The objective of an infertility evaluation is to discover why a couple is struggling to get pregnant. An infertility evaluation may be appropriate if you have not become pregnancy after a year of unprotected sexual intercourse. For patients 35 years old and older, evaluation may be appropriate after 6 months of unprotected intercourse without pregnancy. It may also be appropriate to undergo evaluation before 6 months of unprotected intercourse if your periods are irregular.
The evaluation begins with a conversation with a gynecologist. Along with a medical history, questions will include basic questions like medications, medical problems, prior surgeries, and experiences with prior pregnancies. Questions will also cover menstrual history, sexual habits and previous contraception methods. Finally, an exam will be performed which may screen for cancer and infection.
Since a third of the cases of infertility are related to male factors, semen analysis is usually recommended. This test will demonstrate that the sperm count is normal and that the sperm are motile. OB/GYN Associates uses the North Mississippi Medical Center laboratory for this test. The clinic can provide a sterile specimen container and orders for the test. The specimen should be collected before presenting to the hospital and kept body temperature. The specimen should not be more than an hour old. The hospital lab prefers to receive the specimen in the morning before 9 AM on Monday through Friday.
Progesterone is a byproduct of ovulation and when blood levels are elevated, it is an indication that ovulation has occurred during that cycle. Since ovulation frequently happens between days 11-18, progesterone levels are tested around day 21 after ovulation is likely to have already occurred. If day 21 falls on a weekend, it may be collected the Friday before or Sunday after depending when which is closest to day 21. A low progesterone level may be an indication that ovulation did not occur.
Imaging studies of the female reproductive tract is helpful to demonstrate normal anatomy and evaluate for blockage of the fallopian tubes. Hysterosalpingogram is an X-ray of the uterus and is performed in combination with dye introduced into the uterus to see if the shape of the interior of the uterus is normal. Usually the dye runs backward through the fallopian tubes to demonstrate that they are open. This test is performed by the radiologist at Women’s Hospital and is scheduled at the end of your period. Alternatively, images may be taken of the uterus and tubes using ultrasound in the office while sterile water is introduced into the uterus. This test, a sonohystogram, is less expense but less reliable in evaluating the fallopian tubes.

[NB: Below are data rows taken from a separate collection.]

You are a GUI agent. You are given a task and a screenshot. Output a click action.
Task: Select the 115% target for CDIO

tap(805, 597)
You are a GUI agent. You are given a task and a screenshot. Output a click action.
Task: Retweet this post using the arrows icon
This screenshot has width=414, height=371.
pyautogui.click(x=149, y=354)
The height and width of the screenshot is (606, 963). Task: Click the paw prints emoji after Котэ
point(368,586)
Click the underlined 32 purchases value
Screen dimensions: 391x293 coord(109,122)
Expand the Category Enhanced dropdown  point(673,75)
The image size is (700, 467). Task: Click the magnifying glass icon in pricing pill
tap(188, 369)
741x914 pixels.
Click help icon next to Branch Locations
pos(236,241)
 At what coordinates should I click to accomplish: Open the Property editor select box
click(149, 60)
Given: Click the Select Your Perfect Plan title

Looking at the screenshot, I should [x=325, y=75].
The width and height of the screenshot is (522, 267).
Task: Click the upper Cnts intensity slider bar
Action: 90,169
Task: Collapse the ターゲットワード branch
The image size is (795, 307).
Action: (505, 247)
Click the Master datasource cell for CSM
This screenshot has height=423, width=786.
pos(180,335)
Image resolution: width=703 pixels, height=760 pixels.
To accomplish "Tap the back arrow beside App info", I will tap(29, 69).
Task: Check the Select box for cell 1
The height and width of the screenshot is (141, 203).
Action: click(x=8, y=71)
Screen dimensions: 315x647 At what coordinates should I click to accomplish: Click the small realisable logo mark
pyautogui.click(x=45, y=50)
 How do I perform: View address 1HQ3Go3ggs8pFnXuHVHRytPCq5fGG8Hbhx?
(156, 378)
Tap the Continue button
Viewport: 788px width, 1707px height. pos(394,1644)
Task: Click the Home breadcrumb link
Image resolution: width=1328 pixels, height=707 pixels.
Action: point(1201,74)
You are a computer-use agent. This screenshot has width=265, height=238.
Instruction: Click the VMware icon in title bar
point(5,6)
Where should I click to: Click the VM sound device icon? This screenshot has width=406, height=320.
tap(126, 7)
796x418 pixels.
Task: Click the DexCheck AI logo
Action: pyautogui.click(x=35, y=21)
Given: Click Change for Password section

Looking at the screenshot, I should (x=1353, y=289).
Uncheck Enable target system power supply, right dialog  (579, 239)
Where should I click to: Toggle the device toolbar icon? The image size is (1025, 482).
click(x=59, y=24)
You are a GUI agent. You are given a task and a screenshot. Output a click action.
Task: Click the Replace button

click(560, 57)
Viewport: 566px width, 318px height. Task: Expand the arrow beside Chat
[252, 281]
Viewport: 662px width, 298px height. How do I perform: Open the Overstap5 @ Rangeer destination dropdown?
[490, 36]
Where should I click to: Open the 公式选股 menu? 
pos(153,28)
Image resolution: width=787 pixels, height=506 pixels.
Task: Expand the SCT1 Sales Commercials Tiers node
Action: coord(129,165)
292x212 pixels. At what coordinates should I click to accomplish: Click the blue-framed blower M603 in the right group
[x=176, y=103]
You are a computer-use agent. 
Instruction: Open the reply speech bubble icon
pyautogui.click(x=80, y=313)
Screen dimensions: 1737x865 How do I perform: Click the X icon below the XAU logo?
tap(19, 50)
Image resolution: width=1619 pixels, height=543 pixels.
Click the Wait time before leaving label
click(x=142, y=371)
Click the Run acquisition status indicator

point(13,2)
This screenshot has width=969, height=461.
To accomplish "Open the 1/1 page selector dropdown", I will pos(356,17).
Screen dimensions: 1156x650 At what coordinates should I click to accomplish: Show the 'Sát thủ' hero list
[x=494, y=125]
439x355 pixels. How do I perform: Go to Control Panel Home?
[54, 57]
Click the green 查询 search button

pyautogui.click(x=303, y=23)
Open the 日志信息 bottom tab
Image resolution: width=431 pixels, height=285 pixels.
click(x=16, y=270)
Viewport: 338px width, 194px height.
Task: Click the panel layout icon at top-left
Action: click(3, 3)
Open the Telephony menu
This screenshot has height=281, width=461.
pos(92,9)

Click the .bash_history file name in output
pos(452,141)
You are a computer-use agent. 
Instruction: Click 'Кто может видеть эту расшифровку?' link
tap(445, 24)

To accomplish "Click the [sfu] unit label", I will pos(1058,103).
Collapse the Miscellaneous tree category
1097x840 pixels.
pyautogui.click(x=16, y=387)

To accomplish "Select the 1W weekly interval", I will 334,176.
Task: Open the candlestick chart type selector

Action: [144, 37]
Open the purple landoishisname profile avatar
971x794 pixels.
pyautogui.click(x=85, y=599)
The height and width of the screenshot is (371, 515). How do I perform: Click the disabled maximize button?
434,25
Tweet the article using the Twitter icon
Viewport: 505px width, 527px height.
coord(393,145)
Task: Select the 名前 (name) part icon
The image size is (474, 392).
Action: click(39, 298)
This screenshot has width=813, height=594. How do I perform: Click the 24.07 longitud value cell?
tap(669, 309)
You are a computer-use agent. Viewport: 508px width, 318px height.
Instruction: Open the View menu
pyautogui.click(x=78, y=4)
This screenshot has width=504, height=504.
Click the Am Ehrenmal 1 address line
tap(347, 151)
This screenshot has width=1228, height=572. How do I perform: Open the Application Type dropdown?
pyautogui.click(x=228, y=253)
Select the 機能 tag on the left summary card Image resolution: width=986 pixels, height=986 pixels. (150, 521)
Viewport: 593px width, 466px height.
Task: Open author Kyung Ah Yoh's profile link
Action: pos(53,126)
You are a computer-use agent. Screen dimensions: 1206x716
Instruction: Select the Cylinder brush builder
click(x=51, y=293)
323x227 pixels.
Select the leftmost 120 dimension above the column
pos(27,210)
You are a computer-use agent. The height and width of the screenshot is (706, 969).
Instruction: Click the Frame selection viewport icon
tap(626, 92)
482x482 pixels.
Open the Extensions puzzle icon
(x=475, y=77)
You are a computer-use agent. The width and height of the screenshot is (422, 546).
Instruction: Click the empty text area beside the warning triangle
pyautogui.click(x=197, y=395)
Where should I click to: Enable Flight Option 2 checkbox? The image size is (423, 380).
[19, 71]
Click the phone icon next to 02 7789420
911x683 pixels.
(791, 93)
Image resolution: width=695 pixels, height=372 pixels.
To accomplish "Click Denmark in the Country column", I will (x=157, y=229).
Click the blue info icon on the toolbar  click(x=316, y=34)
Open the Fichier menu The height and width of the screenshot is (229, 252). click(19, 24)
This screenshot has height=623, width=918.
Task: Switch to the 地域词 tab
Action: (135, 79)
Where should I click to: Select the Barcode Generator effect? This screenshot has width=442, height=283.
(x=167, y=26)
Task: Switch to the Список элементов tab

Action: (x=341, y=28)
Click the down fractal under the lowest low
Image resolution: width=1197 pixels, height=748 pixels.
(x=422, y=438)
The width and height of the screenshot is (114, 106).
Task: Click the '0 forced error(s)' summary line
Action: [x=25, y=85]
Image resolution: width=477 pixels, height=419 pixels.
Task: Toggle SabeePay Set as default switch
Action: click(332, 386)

Although this surgery is not considered as part of the basic infertility evaluation, it is commonly used to evaluate for endometriosis, pelvic scarring and in cases of unexplained infertility. This outpatient surgery involves introducing a small video camera into the abdomen through the belly button while the patient is asleep. This surgery can be used to diagnoses the cause of infertility but is also useful for treating endometriosis, scar tissue or obstructed fallopian tubes at the same time. This surgery serves both a diagnostic purpose but frequently is part of the treatment for female infertility issues.